Saturday, October 10, 2009

Fom Rhode Island ~ Bob Kerr: In this contest, there are never any winners





bob kerr

01:00 AM EDT on Sunday, October 11, 2009

Mickey Mouse got bounced from the birthday party. Actually, he never got in the door. He stood there, in full Disney, and was told he wasn’t wanted.

It was one of those mad, cruel moments from the divorce wars, where people get competitive over a kid’s happiness. In this case, a father who couldn’t attend his daughter’s birthday party because of a restraining order hired a person in a Mickey Mouse suit to go instead. It was his way of being part of the day without actually being there.

It didn’t work. The fun Mickey Mouse might have brought to the party was no match for a mother’s need to keep a father out of sight and out of mind.

There are lots of names for it — payback, revenge, getting even, sticking it to the ex. It might be the sickest part of divorce. It is the attempt to lay waste to the idea that divorced parents can both maintain strong relationships with their children. It is the attempt to poison kids’ minds. It gets vicious sometimes.

And it’s always expensive. Lawyers and therapists do well with it. A considerable chunk of a family’s assets can go down the tubes because an angry parent would rather keep hauling the case into court than reach healthy resolution.

Officially, it’s parental alienation syndrome. It’s not easy to diagnose. Sometimes, it’s impossible to determine whether one parent is more guilty of it than the other. It is filled with screams and accusations, court-ordered therapy and the degrading experience of visiting with one’s own sons or daughters under court-ordered supervision — at $35 an hour.

False charges of abuse are fairly standard.

And in Rhode Island, of course, it all plays out in Family Court, where cases move toward resolution at a mud-like pace. And the longer a case goes, the more twisted the legal options become. Any accusation, no matter how baseless, can be reason to go back to court one more time for a few more billable hours.

I have seen it and heard it. Once, a young girl caught in the middle of an especially nasty custody struggle that I had written about called me sobbing and screaming to tell me how much she feared having to spend time with her father. She did not, I am sure, make the call on her own.

It is stunning how two people who were once so crazy about each other that they got married can turn into bitter opponents in a contest that can’t possibly have any real winners.

Check your understanding =>
a. In the column on divorce, why did the father send a person in a Mickey Mouse suit to his daughter's birthday party? Answer in one to three sentences.
b. Carry on the column on divorce from its final sentence.

Information =>

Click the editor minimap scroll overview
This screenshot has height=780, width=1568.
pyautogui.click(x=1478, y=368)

==

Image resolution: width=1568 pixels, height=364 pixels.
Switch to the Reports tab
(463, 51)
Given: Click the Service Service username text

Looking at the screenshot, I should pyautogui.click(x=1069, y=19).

Results in order =>
a. A restraining order kept the father from attending his daughter's birthday party himself. Sending a hired Mickey Mouse was his way of being part of the day without actually being there.

b.
The divorced mother or father who gets satisfaction from hearing sons and daughters badmouth an ex-spouse is a strange person indeed. But it happens. There have been high fives exchanged over particularly hurtful anti-mom or anti-dad zingers.

When Pamela and I had coffee, she told a story of divorce and its scorched-earth aftermath that she thought was extreme. It wasn’t.

“I paid $4,500 to two lawyers and I got nothing,” she says.

She was 24 when she got married in 1994.

“It was doomed from the start.”

She tells of emotional abuse. Her husband threw things. He smashed a chandelier.

“I locked myself in my room once. He broke down the door.”

She filed for divorce four years ago.

Her two sons are now 13 and 8 years old. They have been through the wringer of divorce Rhode Island style. They have moved back and forth.

At first, she had custody of the two boys. Their father saw them every weekend.

Then, the divorce became one of those draining, endless contests that consumes time and money and emotional resources.

It continues.

“I don’t know how to fight back,” says Pamela.

She no longer has custody of her sons after a too familiar exchange of charges and counter charges. Once, her boyfriend, who she says she will marry next year, was ordered by the court to see a therapist after Pamela’s ex-husband accused him of abusing the two boys.

She had a visit with her sons last Tuesday, the first in three weeks. But the visit was allowed only after she and her ex-husband went to a court-ordered class on “co-parenting.” It didn’t go well. It is simply part of the divorce business.

Some visits have been canceled. Her ex-husband tells her one of the boys got sick. Once, a visit was canceled because the $35-an-hour supervisor couldn’t make it.

More and more, she notices her sons disrespect her when she does see them. It’s that alienation thing.

“I just want it to be over,” she says.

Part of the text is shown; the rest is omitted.